> YOUR TASK
Read the records below and report each line in which "computer" occurs.
━━━━━━
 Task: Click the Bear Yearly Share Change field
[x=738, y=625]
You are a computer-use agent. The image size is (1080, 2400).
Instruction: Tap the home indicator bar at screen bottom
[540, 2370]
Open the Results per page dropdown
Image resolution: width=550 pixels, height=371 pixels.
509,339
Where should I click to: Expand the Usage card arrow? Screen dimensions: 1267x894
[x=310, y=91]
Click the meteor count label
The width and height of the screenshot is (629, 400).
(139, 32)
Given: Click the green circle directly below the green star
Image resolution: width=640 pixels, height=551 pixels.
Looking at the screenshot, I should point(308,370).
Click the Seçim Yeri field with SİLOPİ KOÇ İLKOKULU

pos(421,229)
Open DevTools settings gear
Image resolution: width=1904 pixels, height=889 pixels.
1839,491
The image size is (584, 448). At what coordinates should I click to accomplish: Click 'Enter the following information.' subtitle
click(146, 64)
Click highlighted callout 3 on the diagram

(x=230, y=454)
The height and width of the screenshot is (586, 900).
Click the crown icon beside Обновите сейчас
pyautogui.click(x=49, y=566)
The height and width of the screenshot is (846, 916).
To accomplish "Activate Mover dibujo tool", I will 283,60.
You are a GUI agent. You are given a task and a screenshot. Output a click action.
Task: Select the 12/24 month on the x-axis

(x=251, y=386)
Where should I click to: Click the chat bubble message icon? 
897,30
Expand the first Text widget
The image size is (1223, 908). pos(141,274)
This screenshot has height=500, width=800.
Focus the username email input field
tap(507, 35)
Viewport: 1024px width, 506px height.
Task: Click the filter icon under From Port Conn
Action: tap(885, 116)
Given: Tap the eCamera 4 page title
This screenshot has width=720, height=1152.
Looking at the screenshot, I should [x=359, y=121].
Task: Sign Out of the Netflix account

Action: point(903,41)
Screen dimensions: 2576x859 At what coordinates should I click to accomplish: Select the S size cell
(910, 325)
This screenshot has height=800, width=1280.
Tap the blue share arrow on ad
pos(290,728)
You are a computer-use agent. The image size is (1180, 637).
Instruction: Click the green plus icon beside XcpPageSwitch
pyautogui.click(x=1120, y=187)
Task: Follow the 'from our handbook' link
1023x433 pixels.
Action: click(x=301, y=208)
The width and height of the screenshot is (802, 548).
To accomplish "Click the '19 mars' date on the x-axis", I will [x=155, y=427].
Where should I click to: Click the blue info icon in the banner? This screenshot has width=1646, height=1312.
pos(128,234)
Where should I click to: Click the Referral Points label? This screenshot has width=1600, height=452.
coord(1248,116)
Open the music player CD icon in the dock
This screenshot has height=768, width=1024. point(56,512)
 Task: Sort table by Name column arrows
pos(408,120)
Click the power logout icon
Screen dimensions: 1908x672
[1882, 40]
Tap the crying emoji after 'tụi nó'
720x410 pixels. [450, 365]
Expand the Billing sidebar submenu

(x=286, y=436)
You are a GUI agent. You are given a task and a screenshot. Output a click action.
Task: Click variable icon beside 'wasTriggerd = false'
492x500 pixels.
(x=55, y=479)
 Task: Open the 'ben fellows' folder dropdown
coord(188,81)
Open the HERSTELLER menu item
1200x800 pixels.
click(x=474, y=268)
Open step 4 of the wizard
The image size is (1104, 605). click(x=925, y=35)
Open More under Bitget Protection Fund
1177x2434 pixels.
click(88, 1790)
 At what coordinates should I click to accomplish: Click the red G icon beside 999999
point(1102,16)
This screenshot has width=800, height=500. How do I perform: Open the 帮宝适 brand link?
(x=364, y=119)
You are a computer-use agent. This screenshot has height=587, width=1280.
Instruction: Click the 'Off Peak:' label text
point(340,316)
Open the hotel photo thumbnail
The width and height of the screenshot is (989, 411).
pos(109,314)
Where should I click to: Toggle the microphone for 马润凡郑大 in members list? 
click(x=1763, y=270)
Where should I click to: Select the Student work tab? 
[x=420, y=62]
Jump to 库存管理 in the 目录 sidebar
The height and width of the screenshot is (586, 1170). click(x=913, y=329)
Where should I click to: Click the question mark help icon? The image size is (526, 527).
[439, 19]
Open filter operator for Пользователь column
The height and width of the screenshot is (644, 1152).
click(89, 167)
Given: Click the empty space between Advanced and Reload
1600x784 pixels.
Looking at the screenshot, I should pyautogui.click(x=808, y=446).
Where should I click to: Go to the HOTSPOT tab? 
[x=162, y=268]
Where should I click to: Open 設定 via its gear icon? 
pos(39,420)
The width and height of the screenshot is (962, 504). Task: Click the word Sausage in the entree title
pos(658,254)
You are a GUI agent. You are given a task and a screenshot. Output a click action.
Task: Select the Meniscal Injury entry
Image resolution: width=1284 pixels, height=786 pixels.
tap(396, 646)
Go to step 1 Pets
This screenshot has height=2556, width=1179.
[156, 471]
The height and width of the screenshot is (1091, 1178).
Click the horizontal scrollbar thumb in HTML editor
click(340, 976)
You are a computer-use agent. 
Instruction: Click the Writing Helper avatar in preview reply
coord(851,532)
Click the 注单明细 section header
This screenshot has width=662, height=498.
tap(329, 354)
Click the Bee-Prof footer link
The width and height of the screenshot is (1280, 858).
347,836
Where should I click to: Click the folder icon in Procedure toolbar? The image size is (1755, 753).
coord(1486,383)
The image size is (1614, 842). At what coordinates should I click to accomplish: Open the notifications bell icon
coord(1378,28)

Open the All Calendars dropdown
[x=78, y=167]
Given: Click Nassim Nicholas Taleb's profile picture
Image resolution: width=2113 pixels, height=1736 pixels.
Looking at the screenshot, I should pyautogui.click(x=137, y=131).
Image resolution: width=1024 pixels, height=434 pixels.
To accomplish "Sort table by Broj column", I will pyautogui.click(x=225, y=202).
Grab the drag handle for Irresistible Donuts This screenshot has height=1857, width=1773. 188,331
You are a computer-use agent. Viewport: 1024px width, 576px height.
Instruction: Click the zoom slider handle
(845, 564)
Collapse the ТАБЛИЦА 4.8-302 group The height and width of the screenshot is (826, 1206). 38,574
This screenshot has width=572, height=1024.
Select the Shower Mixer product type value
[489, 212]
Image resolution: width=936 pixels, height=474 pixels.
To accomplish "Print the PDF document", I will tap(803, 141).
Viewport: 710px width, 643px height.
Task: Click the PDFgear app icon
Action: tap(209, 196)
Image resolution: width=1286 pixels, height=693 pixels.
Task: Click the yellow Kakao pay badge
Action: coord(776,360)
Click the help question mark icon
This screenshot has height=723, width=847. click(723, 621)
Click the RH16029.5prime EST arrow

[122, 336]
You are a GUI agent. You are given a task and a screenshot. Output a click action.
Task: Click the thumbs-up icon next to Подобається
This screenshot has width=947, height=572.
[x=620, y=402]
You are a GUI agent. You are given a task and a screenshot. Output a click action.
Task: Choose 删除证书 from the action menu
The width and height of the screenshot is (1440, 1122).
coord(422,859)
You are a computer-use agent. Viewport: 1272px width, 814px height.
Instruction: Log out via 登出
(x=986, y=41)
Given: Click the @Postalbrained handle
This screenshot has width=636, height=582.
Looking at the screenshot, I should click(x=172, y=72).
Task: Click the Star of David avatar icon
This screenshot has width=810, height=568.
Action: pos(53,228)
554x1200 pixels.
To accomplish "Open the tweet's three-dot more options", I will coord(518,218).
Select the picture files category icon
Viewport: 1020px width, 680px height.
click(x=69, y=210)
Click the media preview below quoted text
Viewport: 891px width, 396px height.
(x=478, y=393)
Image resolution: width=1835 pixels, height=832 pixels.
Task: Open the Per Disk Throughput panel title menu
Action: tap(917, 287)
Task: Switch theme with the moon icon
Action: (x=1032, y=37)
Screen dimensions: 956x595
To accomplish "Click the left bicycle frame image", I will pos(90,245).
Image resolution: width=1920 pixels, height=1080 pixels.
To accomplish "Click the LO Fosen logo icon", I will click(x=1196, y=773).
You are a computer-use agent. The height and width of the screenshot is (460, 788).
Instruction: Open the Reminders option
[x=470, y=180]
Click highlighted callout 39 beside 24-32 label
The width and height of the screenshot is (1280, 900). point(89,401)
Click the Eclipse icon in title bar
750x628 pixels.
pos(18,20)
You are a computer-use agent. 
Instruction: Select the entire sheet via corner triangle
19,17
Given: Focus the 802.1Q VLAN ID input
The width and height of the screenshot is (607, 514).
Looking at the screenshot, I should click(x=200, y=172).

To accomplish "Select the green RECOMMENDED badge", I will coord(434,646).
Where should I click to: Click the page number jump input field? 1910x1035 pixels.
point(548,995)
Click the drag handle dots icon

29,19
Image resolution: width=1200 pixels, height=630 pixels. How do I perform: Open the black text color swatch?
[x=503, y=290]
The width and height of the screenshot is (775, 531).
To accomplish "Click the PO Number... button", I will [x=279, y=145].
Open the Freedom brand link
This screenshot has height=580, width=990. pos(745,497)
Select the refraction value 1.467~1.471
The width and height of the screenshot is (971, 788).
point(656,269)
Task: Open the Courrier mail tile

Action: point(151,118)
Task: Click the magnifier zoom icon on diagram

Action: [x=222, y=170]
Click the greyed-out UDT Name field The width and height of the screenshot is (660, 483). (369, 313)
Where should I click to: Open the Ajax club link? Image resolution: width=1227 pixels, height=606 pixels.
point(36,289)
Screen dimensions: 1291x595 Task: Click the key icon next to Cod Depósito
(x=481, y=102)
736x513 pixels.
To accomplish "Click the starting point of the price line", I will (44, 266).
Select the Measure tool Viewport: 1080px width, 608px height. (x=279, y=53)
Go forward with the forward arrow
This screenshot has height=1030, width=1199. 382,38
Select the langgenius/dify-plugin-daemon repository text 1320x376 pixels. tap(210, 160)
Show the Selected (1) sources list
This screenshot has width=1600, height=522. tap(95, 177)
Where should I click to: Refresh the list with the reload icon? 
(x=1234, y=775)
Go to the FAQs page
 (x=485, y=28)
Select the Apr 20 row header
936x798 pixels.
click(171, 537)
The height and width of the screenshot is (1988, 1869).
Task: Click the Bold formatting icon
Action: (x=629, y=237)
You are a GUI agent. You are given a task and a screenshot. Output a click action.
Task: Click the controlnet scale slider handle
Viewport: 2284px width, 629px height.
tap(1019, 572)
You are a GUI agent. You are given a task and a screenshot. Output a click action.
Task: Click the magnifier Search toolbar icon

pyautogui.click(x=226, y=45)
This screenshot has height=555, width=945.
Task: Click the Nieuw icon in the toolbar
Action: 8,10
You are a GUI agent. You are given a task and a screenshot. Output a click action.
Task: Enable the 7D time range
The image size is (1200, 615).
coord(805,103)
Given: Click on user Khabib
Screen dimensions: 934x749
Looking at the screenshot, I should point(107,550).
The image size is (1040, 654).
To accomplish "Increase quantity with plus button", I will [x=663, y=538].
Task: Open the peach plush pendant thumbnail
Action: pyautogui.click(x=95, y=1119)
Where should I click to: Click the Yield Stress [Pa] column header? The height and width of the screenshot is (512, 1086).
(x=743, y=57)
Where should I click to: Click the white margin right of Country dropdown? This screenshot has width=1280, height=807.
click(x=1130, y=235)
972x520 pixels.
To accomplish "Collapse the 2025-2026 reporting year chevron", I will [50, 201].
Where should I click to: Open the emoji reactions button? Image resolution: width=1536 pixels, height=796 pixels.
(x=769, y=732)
━━━━━━
> ANSWER TO THE EXERCISE
You are a computer-use agent. The image size is (1080, 2400).
You are a computer-use agent. The image size is (1180, 637).
You are a computer-use agent. This screenshot has height=587, width=1280.
You are a computer-use agent. 
You are a computer-use agent. Viewport: 1024px width, 576px height.
You are a computer-use agent. Viewport: 1272px width, 814px height.
You are a computer-use agent. The height and width of the screenshot is (460, 788).
You are a computer-use agent. 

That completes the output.